Yuntao Zhu

and 2 more

Vascular segmentation is a crucial task in medical image analysis. The task has three challenges: (1) Low intensity contrast; (2) Complex geometry of blood vessels; (3) Sensitive and thin local structures. Although fully or weakly supervised learning methods have been intensively developed to address these challenges, they lack either a specific design for topological structures or a metric to evaluate the accuracy of topological structures. In this work, we define a type of topological structures, topological shape points (TSP or TS-points), for blood vessels.
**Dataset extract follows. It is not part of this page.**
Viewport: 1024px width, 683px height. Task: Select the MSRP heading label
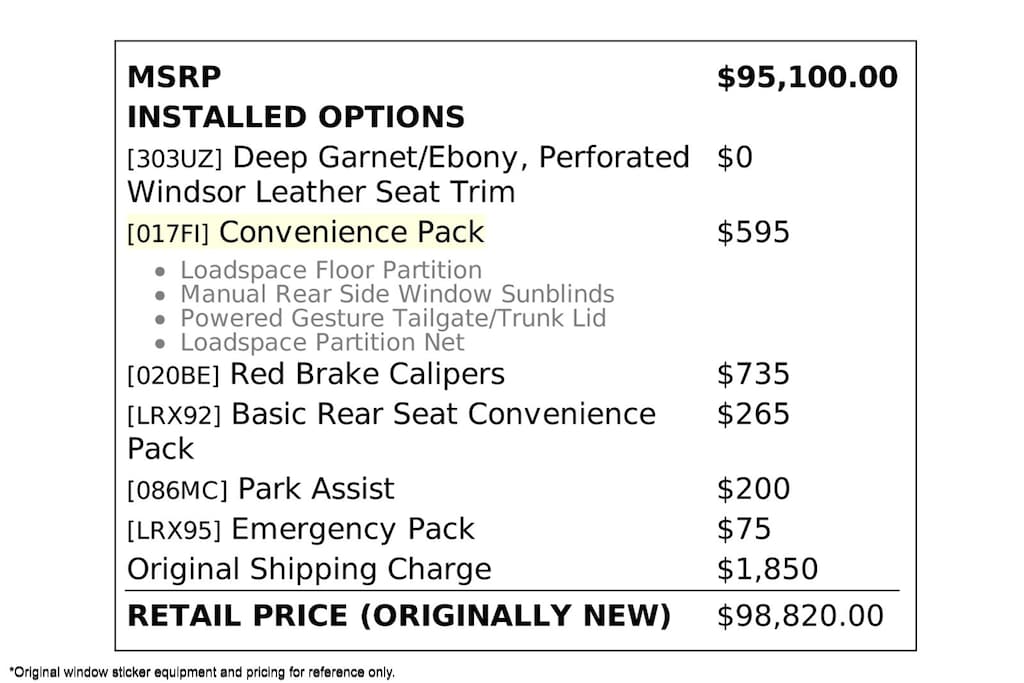[174, 77]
Based on these TS-point structures, we propose a metric called Topological Shape Point Dice (tspDice), which can be utilized to evaluate the segmentation accuracy of shape structures and their topological connectivity. Furthermore, in order to integrate TS-points into the loss function for preserving geometric and topological structures, we propose a differentiable algorithm to extract a TS-points map from vessel prediction probabilities. Lastly, we introduce TSP-Warp-X losses, which utilize the TS-points map to warp various X losses, applicable in both fully supervised and weakly supervised learning scenarios. These losses enhance the neural network's capacity to preserve shape structures and topology for vessel segmentation. Experiments conducted on three datasets, under both fully supervised and weakly supervised learning conditions, show that our proposed TSP-Warp-X losses lead vessel segmentation with better accuracy in preserving geometric and topological structures. Code is publicly available at https: //github.com/orangeqqq/KeypLoss.